(Beginning of INPUT DATA)

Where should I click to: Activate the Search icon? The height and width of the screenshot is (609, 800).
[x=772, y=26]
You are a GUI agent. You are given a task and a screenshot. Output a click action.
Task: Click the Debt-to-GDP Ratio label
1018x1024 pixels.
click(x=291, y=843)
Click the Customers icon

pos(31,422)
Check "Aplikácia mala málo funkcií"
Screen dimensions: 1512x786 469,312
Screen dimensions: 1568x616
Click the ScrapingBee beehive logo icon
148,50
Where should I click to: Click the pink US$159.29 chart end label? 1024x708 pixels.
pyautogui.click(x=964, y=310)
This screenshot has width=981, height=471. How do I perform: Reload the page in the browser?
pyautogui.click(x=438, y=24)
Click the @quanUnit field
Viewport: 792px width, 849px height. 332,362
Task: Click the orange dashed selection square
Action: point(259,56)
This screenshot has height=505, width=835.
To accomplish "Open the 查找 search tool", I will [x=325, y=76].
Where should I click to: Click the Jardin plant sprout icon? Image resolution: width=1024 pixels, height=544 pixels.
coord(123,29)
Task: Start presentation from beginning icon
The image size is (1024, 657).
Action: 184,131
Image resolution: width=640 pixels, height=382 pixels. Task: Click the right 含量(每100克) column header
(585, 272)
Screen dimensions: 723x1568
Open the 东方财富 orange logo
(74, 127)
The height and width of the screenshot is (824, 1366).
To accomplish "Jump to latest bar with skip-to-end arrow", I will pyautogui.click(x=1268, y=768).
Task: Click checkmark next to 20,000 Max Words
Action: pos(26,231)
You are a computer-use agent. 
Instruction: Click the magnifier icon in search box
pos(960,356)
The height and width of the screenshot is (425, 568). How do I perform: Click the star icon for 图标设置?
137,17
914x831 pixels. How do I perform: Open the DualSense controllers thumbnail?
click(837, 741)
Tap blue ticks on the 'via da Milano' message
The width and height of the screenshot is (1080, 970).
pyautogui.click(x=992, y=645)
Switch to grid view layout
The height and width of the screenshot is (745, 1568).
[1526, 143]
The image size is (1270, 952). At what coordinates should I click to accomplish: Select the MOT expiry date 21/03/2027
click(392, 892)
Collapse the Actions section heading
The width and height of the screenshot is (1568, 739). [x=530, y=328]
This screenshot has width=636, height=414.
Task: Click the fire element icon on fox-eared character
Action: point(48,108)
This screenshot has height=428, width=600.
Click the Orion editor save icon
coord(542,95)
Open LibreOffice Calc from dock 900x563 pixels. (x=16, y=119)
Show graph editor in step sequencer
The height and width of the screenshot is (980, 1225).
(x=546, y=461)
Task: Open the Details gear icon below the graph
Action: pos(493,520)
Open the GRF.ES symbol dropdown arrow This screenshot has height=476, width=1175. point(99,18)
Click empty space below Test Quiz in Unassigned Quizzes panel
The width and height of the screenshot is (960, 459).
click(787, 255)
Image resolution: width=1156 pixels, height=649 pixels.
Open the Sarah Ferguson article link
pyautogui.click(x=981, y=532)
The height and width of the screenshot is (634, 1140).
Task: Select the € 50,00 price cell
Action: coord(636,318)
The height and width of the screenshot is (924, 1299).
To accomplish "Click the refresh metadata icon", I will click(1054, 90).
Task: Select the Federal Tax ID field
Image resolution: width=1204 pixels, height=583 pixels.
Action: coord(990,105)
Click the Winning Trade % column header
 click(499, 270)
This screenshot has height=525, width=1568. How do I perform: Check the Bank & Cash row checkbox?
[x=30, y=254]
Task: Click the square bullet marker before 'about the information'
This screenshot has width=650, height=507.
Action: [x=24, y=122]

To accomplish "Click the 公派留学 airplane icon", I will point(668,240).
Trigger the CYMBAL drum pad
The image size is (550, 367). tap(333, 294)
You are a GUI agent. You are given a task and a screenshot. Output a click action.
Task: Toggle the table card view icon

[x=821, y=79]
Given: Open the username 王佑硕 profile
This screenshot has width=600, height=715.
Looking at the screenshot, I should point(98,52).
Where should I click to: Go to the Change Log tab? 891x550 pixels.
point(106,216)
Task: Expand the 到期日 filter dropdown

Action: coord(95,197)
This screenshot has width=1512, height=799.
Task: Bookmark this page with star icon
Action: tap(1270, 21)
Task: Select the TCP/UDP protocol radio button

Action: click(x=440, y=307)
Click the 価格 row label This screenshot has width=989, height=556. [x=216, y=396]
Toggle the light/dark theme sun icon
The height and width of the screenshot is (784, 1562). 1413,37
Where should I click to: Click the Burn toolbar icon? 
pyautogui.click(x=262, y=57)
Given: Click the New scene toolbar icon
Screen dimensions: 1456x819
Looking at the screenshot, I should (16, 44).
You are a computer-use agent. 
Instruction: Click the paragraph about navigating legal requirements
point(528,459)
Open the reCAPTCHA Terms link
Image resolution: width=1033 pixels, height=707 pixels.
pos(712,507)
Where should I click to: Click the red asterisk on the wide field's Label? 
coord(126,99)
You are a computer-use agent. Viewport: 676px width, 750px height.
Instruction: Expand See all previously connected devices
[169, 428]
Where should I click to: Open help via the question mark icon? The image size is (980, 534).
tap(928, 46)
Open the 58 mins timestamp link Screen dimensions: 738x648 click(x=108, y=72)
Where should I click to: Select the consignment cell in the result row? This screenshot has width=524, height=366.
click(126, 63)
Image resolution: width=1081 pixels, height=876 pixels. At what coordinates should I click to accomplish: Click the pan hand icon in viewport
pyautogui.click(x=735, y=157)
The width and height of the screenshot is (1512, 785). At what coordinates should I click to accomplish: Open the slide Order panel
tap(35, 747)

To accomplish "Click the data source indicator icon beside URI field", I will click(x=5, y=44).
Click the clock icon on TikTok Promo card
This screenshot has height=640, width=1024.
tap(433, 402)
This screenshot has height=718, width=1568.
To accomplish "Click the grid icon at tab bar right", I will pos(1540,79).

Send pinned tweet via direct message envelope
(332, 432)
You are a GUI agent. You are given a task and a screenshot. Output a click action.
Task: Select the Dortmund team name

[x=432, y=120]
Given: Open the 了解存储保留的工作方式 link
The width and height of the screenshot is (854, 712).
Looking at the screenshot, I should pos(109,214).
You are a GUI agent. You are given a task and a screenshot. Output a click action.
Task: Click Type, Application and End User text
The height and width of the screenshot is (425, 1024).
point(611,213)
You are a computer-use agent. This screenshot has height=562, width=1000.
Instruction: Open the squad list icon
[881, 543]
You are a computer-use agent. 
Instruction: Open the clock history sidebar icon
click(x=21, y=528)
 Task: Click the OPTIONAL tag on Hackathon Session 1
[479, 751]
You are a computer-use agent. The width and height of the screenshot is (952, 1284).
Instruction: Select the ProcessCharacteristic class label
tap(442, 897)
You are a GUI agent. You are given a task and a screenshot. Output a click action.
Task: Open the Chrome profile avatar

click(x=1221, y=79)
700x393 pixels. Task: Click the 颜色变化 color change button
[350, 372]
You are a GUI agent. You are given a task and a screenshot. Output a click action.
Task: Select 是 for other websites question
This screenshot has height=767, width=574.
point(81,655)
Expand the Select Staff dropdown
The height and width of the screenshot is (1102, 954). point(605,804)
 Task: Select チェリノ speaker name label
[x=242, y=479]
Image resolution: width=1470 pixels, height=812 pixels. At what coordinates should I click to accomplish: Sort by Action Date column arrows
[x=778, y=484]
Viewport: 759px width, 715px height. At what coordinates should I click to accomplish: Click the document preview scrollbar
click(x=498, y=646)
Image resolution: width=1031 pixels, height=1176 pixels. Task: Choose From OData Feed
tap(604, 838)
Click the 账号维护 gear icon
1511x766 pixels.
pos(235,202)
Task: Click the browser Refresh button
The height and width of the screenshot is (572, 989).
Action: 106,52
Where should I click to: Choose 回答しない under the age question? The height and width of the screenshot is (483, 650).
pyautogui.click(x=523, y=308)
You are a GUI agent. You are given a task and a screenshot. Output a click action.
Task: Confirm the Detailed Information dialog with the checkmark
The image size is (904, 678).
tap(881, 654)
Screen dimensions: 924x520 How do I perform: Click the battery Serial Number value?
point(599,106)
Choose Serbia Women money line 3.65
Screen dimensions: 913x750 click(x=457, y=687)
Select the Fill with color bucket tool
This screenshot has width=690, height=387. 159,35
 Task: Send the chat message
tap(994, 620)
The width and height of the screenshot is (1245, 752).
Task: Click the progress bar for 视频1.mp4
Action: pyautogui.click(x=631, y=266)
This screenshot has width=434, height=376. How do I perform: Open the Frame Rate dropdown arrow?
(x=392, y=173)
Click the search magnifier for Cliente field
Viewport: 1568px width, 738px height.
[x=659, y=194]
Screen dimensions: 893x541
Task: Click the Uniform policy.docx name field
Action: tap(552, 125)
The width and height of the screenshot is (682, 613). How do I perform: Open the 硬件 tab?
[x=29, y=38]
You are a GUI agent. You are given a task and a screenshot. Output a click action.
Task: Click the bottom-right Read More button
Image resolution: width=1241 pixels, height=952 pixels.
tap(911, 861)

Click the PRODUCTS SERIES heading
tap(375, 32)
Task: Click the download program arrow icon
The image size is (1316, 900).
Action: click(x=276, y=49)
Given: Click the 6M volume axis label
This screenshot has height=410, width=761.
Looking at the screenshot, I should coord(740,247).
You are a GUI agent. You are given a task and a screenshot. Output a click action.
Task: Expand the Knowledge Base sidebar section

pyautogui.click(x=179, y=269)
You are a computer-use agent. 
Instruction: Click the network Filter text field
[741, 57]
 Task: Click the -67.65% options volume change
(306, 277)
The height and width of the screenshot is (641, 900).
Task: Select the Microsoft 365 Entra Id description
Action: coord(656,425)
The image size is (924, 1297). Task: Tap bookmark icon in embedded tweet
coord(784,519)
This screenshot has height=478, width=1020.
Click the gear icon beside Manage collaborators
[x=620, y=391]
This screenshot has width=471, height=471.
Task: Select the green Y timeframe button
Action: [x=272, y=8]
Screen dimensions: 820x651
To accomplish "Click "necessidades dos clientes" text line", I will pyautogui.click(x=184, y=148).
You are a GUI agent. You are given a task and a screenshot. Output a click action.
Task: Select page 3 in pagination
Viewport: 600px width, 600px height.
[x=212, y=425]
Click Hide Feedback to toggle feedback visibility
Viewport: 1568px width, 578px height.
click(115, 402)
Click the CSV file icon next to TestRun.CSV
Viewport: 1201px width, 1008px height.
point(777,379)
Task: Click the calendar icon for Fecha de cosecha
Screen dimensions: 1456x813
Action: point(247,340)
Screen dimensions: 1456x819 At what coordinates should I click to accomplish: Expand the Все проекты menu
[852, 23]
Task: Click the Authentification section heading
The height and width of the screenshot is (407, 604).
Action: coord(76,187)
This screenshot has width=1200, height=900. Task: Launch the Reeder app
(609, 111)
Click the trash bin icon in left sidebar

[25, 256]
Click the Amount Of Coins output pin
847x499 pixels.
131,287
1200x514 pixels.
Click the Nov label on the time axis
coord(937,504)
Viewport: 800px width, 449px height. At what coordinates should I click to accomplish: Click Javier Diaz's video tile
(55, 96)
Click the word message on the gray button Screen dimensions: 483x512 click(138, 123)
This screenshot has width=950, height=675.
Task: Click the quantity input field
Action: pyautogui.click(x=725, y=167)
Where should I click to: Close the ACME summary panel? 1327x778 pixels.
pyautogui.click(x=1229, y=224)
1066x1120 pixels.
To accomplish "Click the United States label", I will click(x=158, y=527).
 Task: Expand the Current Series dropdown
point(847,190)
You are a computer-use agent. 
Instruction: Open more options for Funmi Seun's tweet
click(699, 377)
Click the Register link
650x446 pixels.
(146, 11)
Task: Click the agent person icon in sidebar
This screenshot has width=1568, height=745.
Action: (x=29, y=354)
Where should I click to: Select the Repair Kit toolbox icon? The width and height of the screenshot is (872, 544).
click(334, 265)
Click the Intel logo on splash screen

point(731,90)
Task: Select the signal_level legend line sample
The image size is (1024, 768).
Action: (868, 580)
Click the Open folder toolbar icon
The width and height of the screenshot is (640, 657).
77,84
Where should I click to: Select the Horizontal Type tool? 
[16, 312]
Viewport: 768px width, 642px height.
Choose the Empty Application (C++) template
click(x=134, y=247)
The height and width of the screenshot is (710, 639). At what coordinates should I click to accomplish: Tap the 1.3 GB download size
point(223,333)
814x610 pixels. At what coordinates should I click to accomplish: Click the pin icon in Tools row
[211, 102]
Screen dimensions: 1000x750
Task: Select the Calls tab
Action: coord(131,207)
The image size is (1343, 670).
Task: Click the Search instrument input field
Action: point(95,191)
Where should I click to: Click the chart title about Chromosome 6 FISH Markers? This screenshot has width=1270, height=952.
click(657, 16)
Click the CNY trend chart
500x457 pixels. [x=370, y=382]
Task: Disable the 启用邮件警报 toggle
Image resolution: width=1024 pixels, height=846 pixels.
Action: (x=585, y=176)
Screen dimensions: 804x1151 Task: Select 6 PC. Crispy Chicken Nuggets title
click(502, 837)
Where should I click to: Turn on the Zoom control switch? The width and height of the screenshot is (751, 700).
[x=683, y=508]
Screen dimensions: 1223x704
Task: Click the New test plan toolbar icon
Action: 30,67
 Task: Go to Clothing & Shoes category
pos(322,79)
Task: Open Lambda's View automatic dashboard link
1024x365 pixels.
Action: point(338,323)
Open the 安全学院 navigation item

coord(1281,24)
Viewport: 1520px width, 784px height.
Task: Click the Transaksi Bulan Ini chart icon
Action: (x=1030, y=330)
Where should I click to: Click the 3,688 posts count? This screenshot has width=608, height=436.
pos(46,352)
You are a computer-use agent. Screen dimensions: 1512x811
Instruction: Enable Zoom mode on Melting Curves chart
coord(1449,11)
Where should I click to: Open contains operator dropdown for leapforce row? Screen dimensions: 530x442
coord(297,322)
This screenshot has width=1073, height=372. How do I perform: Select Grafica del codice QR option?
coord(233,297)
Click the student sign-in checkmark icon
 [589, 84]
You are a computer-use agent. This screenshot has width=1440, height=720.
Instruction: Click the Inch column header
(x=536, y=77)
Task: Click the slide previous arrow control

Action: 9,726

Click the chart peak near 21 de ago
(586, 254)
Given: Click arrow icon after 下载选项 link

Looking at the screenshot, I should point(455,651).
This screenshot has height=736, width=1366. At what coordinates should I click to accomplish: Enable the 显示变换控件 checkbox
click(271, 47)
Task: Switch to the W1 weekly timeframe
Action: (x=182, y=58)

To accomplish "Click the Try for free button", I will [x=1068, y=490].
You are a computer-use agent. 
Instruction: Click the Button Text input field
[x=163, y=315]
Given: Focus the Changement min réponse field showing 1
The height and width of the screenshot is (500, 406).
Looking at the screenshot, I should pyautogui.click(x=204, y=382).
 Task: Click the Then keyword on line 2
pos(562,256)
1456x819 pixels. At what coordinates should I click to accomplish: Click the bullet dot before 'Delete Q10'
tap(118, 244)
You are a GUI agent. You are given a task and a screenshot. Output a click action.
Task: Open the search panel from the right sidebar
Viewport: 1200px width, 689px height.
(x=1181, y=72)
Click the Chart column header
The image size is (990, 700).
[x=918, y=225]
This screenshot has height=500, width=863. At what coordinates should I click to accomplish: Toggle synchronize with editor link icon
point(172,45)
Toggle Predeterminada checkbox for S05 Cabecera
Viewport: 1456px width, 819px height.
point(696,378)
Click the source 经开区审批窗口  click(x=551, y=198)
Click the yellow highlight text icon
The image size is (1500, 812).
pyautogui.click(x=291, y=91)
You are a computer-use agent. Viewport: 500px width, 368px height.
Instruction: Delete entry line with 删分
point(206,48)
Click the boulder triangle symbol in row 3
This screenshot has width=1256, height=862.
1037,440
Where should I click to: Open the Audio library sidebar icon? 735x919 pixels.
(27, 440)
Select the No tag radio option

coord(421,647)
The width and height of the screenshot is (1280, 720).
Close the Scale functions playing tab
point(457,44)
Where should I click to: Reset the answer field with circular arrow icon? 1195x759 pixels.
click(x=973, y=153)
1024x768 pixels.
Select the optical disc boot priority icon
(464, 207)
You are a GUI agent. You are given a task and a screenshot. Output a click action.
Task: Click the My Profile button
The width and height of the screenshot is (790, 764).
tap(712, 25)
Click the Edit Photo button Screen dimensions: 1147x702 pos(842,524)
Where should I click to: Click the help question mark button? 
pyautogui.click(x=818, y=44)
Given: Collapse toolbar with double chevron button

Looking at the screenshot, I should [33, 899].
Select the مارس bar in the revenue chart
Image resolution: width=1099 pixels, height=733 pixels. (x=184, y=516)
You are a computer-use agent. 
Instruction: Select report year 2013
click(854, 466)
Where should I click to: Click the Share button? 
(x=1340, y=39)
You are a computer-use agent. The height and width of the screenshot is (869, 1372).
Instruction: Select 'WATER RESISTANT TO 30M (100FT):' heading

(End of INPUT DATA)

= INSTRUCTIONS FOR THE TASK =
Keep only those lines of the records that hold "grid", and return them.

= TASK ANSWER =
Switch to grid view layout
To accomplish "Click the grid icon at tab bar right", I will pos(1540,79).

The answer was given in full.